For the first time in my life, I've come in touch with my inner most fears. It is a relief after I've confronted them. I've realized that my worst fear in life is to end up being a useless, pathetic person being hated by everyone in life. Depression and fear of rejection are the others. And of course, small crawling and flying insects, no matter what size they are!
Another fear I have to encounter is the fear of ending up with a wrong life partner, with whom I have to tolerate and at the end divorce and move away from. I used to have a great time in secondary school, JC and even Uni. Now I feel that maybe I've peaked too early in life and there is nothing more to expect from life anymore. Am I having a quarter life crisis???
Will I find the job I want? Will I be successful in getting that job? Will I ever find a good-looking guy with a gorgeous character? Will I get to have him as my life partner? Will I be happy? Will I be able to achieve my goals in life? So many questions in my mind, actually made me have my headache today. Not the normal headache that everyone gets, but a high blood pressure headache!! :(
I guess I'm normal because I'm sure everybody else has these same questions in mind. Unless that person already has a job and a girlfriend/boyfriend. I am fearful also of falling into this routine of going after one object after another. Just keep on chasing one thing after another until I find something that gives me permanent happiness, while I already know what will give me the permanent happiness I seek for.
No matter what I achieve in life, be it a great career, a great husband, a great family, a great-anything, I know I will still have to face some downside to it because I will still be fearful of retaining all these great things. The fear of losing them will always lurk in the corner of my mind, not allowing me to enjoy all these fully. Everything good and bad has a beginning and an end. This is life. I have to now live intelligently with it so that I don't get caught up in this great cycle of happiness and sorrow.
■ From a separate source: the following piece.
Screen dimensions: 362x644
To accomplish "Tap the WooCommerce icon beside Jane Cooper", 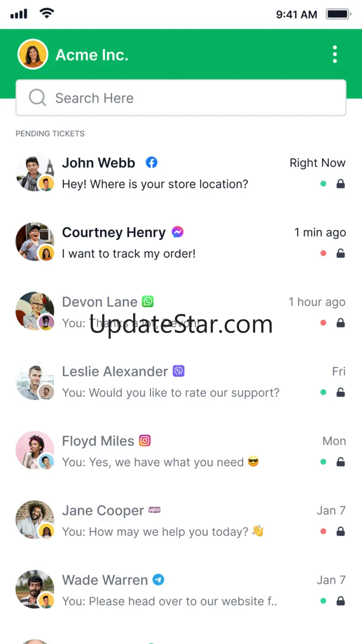I will tap(155, 510).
I felt like voicing out all these personal concerns I have in my blog because I will come back and read it one day in the future. It is for my own reference. Although, of course, you get to read it. I don't care. There is no such thing as privacy nowadays, I've stopped believing in such things. I don't want to be the person who pretends to be like everything is fine/great in my life, while inside I keep thinking of everything negative about myself. By voicing them out, I feel much relieved. More than what I felt after I myself confronted these fears in me. Knowing is the first step in every problem-solving.